§ **課題の指示**
「Open the Reports section」を含む行から「tap(166, 53)」を含む行までを、両端の行も含めて一字一句変えずに打ち直す。この範囲の外にある行は書かない。

··········

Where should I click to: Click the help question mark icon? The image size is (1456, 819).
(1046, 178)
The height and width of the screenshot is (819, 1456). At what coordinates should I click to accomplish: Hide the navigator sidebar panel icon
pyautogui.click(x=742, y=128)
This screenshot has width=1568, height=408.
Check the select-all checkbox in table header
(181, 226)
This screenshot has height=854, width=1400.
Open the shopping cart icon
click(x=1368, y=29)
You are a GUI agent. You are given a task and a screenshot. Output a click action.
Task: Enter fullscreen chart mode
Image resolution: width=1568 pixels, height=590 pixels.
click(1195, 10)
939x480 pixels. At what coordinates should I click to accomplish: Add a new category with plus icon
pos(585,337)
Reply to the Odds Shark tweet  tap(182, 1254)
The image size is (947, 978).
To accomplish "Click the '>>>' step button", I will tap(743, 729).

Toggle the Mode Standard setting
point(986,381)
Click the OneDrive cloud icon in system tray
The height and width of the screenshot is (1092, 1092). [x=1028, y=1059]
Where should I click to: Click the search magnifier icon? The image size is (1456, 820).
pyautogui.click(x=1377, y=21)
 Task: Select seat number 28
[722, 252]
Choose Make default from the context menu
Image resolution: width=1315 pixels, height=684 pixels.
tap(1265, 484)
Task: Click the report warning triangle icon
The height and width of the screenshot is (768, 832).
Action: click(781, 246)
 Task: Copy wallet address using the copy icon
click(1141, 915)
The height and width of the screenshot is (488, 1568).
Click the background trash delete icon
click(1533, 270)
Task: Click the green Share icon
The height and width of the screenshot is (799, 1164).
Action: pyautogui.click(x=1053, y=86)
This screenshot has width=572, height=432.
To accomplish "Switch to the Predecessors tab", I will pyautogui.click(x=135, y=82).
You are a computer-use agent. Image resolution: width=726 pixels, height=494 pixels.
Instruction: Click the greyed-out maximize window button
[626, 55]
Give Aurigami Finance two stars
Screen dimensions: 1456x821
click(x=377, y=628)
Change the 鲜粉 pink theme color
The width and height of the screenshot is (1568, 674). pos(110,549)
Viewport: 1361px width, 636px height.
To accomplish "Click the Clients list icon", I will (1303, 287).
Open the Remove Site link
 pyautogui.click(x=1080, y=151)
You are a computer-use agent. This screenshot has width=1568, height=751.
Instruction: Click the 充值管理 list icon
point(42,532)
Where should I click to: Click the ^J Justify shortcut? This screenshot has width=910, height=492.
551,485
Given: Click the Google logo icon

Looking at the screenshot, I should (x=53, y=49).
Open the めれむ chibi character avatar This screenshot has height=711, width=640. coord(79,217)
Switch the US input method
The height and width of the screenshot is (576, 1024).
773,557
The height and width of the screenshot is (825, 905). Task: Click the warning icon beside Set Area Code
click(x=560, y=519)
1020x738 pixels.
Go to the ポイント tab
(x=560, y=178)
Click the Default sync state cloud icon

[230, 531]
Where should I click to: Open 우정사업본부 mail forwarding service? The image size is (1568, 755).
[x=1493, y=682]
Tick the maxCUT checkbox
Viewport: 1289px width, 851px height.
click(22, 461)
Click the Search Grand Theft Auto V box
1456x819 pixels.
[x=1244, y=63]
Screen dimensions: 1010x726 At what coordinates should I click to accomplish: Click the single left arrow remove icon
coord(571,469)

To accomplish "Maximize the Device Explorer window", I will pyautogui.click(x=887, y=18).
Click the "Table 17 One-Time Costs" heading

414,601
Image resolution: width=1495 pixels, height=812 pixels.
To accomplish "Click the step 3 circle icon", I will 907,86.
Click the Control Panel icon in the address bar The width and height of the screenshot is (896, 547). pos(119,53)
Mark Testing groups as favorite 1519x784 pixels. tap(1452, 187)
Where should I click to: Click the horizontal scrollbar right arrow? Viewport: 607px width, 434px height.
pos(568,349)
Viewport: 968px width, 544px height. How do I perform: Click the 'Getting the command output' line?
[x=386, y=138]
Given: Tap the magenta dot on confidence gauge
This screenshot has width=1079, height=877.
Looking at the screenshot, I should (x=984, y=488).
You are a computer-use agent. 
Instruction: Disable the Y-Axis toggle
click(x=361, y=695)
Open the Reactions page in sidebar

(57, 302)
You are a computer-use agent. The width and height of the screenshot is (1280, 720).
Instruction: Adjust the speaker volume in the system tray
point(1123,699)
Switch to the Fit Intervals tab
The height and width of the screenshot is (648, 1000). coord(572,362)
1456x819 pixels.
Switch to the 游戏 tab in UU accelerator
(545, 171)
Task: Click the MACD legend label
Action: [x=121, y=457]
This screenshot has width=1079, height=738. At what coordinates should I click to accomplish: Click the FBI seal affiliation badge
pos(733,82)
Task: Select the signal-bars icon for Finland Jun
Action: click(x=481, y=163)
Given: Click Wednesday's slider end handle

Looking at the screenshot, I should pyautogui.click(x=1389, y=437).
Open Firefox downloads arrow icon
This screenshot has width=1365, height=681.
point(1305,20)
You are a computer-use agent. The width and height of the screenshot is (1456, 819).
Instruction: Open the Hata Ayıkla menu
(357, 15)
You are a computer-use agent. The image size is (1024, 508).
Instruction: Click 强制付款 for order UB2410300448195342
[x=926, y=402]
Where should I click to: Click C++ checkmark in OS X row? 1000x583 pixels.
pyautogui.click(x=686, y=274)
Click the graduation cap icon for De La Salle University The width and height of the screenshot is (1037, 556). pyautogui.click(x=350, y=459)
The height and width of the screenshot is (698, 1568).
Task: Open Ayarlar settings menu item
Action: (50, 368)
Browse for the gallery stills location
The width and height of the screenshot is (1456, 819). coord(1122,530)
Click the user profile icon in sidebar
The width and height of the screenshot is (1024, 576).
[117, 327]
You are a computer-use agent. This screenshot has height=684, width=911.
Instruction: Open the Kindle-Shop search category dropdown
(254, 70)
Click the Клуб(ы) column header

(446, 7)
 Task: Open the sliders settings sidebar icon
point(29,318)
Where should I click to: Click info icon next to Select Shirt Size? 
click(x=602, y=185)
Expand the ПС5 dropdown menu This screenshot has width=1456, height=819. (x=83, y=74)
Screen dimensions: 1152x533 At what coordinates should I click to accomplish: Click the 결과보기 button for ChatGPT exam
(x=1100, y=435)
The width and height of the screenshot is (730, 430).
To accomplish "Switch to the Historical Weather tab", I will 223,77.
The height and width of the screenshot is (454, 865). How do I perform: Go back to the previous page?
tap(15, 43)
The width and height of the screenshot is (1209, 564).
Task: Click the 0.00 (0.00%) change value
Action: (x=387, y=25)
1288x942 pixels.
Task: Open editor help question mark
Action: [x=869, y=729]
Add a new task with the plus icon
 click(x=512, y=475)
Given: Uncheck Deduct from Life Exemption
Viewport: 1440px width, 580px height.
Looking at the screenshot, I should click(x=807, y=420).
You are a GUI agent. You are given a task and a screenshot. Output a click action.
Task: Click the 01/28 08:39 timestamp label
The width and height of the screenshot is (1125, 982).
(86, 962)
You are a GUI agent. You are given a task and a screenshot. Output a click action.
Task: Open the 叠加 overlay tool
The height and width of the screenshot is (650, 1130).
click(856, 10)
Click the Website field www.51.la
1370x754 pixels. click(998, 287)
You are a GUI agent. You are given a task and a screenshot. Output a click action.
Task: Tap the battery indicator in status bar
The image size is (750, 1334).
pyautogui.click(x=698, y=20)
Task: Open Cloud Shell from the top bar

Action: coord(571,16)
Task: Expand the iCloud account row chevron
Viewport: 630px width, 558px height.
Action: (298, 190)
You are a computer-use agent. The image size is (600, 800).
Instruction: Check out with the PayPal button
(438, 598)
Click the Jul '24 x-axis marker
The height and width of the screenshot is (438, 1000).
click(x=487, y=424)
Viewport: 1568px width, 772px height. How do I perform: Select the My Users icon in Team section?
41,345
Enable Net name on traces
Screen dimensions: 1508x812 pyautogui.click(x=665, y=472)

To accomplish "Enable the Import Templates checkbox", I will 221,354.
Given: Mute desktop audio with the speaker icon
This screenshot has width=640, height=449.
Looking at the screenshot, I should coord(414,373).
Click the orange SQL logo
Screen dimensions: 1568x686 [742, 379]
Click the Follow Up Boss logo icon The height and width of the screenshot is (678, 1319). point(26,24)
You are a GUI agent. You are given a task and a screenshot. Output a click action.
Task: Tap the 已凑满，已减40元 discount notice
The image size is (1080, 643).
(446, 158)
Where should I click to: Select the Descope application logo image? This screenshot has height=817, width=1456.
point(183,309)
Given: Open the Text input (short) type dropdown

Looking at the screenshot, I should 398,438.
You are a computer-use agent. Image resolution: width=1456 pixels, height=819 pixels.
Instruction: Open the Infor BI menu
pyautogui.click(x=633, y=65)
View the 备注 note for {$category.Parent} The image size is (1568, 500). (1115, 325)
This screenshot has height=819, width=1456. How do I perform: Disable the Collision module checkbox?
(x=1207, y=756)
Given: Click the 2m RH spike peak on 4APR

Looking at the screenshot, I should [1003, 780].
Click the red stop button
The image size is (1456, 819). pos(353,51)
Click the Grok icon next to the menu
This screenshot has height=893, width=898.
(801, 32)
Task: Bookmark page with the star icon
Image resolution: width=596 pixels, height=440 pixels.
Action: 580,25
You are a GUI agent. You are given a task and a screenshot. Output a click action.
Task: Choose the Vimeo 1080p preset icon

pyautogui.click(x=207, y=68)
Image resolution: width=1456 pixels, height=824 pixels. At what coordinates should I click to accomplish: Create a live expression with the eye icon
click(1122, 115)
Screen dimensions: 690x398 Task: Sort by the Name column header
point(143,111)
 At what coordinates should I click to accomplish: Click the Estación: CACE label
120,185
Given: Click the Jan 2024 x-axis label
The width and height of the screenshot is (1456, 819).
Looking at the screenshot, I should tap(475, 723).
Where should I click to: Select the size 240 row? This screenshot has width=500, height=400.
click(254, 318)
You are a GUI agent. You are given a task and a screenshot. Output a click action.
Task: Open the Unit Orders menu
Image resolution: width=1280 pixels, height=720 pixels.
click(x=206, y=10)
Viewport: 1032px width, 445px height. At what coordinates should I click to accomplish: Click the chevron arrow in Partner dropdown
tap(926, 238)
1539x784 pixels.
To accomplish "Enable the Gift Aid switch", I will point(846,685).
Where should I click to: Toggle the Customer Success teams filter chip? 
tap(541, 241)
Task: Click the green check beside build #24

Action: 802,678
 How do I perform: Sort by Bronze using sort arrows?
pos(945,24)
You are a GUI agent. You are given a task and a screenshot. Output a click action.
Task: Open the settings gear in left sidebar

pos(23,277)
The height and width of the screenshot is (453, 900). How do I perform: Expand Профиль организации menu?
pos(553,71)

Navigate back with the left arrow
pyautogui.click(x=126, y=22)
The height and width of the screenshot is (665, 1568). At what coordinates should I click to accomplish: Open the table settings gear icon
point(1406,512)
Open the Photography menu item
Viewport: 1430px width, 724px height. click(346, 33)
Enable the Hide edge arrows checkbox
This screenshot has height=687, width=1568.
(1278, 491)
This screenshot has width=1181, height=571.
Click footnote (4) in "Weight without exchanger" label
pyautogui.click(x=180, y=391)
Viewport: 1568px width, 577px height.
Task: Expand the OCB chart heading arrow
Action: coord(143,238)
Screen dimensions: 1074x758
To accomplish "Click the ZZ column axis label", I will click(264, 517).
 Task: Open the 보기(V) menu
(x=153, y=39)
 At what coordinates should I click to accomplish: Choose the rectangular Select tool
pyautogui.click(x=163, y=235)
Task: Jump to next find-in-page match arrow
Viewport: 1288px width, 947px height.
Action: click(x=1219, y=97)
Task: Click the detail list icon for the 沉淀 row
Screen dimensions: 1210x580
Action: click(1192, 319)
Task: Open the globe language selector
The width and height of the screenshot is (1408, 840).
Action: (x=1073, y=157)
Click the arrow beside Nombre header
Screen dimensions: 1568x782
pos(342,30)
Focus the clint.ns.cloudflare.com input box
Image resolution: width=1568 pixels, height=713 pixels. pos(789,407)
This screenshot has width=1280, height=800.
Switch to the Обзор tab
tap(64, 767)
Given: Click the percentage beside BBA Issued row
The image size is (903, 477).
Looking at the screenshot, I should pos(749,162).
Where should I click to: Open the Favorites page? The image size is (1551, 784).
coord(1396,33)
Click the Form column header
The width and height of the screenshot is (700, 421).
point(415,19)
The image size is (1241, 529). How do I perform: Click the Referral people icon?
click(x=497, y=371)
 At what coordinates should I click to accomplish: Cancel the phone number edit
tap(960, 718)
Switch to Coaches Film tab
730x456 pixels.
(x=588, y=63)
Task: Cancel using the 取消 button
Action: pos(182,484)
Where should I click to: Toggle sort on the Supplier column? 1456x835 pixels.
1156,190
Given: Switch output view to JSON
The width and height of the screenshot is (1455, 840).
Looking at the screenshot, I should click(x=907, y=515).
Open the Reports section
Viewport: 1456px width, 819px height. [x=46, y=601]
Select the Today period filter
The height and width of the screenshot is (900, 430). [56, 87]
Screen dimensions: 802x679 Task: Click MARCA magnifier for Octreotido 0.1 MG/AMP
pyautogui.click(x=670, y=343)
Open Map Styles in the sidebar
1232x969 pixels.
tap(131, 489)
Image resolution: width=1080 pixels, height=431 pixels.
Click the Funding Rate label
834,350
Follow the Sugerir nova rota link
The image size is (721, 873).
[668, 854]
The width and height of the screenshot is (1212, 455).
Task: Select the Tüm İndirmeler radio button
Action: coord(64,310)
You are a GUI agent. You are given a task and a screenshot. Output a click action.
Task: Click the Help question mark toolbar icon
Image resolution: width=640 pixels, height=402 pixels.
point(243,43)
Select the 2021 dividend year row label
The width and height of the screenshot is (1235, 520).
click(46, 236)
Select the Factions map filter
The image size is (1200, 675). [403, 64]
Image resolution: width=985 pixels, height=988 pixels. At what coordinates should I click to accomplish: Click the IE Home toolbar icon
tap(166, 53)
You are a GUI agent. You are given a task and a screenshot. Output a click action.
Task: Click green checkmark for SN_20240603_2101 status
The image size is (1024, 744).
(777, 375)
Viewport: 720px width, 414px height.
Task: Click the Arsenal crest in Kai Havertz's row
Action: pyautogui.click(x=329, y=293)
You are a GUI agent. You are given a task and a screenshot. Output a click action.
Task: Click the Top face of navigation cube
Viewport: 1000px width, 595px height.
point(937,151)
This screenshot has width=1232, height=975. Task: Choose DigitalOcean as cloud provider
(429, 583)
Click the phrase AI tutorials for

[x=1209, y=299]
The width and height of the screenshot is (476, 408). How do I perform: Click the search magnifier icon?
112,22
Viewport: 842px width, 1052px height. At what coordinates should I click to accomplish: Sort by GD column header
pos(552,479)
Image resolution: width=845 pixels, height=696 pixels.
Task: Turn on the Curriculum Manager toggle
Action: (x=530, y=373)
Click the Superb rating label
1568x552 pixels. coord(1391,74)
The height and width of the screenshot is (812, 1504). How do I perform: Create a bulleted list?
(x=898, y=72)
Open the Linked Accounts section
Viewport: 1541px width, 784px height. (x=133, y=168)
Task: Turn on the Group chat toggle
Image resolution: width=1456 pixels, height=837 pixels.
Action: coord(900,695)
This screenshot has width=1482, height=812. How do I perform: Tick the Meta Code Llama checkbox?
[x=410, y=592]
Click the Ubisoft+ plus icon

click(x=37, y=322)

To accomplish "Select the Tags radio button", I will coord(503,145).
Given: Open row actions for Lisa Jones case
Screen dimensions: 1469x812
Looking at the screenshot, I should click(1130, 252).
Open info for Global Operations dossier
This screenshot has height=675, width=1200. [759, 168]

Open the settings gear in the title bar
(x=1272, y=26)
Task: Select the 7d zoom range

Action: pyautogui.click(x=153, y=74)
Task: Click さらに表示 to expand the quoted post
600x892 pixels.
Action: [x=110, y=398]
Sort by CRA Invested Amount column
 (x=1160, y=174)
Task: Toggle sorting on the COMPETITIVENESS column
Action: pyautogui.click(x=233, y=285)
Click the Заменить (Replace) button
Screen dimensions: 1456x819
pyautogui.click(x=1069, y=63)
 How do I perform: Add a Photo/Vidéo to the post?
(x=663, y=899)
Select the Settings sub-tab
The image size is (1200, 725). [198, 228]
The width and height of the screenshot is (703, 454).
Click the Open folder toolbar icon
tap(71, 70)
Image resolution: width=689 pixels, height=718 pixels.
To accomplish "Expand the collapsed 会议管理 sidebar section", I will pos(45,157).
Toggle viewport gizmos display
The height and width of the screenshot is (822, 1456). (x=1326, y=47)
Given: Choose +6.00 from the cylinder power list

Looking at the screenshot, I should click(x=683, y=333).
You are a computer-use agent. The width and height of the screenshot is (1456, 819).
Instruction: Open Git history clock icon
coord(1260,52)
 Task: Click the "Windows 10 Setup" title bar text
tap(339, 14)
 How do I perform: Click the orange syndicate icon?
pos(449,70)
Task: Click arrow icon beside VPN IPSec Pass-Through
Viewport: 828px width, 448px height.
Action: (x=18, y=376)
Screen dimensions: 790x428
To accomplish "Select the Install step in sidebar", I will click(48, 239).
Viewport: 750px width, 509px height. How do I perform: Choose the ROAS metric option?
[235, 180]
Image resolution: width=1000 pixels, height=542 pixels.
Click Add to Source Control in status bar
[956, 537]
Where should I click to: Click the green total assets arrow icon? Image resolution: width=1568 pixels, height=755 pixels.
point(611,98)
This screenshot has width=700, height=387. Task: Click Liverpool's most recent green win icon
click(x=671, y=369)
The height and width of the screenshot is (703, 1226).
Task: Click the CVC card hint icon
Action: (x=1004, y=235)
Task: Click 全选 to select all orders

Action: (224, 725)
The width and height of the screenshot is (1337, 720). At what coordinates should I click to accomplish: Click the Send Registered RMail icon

··········

§ **演習の結果**
Open the Reports section
Viewport: 1456px width, 819px height. [x=46, y=601]
Select the Today period filter
The height and width of the screenshot is (900, 430). [56, 87]
Screen dimensions: 802x679 Task: Click MARCA magnifier for Octreotido 0.1 MG/AMP
pyautogui.click(x=670, y=343)
Open Map Styles in the sidebar
1232x969 pixels.
tap(131, 489)
Image resolution: width=1080 pixels, height=431 pixels.
Click the Funding Rate label
834,350
Follow the Sugerir nova rota link
The image size is (721, 873).
[668, 854]
The width and height of the screenshot is (1212, 455).
Task: Select the Tüm İndirmeler radio button
Action: coord(64,310)
You are a GUI agent. You are given a task and a screenshot. Output a click action.
Task: Click the Help question mark toolbar icon
Image resolution: width=640 pixels, height=402 pixels.
point(243,43)
Select the 2021 dividend year row label
The width and height of the screenshot is (1235, 520).
click(46, 236)
Select the Factions map filter
The image size is (1200, 675). [403, 64]
Image resolution: width=985 pixels, height=988 pixels. At what coordinates should I click to accomplish: Click the IE Home toolbar icon
tap(166, 53)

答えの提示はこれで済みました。